Searching for Answers

Slayton said that he doesn’t know what caused the trends, but he has a lot of questions. Did state policy changes dealing with tort reform cause the drop in non-vehicle tort cases? Why would the car wreck cases climb over the same period? Could a change in legal practice among the state’s lawyers explain any trends? Or changes in insurance company policies? Could the cost of litigation factor in?

Searching for answers, Texas Lawyer interviewed four attorneys who all blamed tort reform for the drop in non-vehicle tort cases.

“To put it bluntly, there’s been a rollback of individual rights and remedies over the last two decades. You can call it tort reform if you want—that’s the term everyone knows and understands—but it has had a clear effect on the cases that are filed, because a lot of the rights and remedies that existed at one time are no longer there or they have been diluted,” said Trey Apffel, president of the State Bar of Texas.

Bryan Blevins, president of the Texas Trial Lawyers Association, said that when he was an associate in 1993, he typically handled 80-100 cases at any given time. Now, associates at his firm might handle just 30, said Blevins, partner in Provost Umphrey Law Firm in Beaumont.

“Today, there are substantially less firms doing what most people think of as personal injury litigation,” he said. “There are fewer lawyers doing insurance defense. … There has been a migration of lawyers into other areas of practice.”

He said that people still get hurt, but now, they have “fewer rights and opportunities to recover.

“The reason they are not being filed today is either the law has eliminated their cause of action or the law has built such cost barriers to bringing an action that they are no longer economically feasible,” said Blevins.

But why would car wreck cases increase?

Blevins said that the population in Texas grew from 2005 to 2014, which means more drivers on the roads and more car accidents. The number of car wreck cases increased too, but he said when factoring in the state’s population growth, “the number of lawsuits that are being filed is not going up at all.”

But Apffel, a League City solo who represents plaintiffs in personal injury, auto accident and medical malpractice cases, said that insurance companies’ “unreasonable” stances on handling auto accident claims might explain why car accident litigation might increase.

He said that in his personal experience, in the past, a lawyer might wait to file a lawsuit and instead negotiate a reasonable settlement for a client. But now, reaching a good pre-suit settlement is “becoming more and more difficult to do.
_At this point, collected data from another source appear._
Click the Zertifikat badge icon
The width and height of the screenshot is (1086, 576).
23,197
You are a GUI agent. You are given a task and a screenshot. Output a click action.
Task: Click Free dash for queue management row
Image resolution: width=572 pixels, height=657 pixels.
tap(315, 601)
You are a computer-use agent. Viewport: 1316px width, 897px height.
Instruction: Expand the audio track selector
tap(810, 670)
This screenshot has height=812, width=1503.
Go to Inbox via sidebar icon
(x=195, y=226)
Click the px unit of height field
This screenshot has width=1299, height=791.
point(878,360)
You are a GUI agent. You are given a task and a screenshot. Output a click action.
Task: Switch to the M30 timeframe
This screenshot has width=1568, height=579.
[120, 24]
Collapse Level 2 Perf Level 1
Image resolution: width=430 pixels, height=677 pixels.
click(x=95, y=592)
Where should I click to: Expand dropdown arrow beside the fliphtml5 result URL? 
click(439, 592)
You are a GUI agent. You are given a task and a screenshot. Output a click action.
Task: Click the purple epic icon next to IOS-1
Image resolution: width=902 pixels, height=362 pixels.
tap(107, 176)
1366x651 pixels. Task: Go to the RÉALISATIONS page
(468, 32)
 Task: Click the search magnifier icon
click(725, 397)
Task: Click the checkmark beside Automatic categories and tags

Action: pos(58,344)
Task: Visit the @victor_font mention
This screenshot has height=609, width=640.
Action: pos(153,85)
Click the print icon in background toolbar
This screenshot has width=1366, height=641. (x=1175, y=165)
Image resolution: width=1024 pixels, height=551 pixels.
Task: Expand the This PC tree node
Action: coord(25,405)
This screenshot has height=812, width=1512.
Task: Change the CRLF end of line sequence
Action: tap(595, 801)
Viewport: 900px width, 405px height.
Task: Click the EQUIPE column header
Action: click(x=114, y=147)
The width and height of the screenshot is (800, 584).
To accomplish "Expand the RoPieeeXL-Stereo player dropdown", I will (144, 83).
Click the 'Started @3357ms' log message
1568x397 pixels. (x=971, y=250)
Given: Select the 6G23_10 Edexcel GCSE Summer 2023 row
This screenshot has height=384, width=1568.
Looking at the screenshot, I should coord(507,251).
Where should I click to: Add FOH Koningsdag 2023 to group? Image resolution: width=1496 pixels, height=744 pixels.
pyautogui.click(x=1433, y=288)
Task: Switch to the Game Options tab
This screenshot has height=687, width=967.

Rather than delay in filing suit, I think more suits are being filed shortly after they come in the door,” said Apffel.

Other Factors

Michele Smith, president of the Texas Association of Defense Counsel, said that arbitration might have played a role in the civil filing drop. Also, parties might opt for pre-lawsuit mediation to try to keep their costs down, said Smith, shareholder in MehaffyWeber in Houston.

“I think you’re seeing an overall movement in trying to resolve cases before they get filed in certain instances,” said Smith, who generally represents defendants but also handles commercial litigation for both plaintiffs and defendants.

Pat Weaver, chairwoman of the State Bar’s Litigation Section, agreed that mediation or arbitration clauses in contracts and employment agreements might factor into the drop in civil filings.

“You’re never going to be able to track those cases,” said Weaver, managing partner in Burleson in Midland, who represents defendants in some cases, as well as commercial litigants and energy companies.

Hecht said the state’s judiciary must delve further into the statistics to find answers.

“If it really is down, and if it’s down for some reason—and it’s a good reason—then we ought to try to make sure that we can improve on it. If it’s down because going to the courthouse is too expensive and people have just given up on trying to get there, then that’s a bad reason, and we should try to get the cost down,” Hecht said.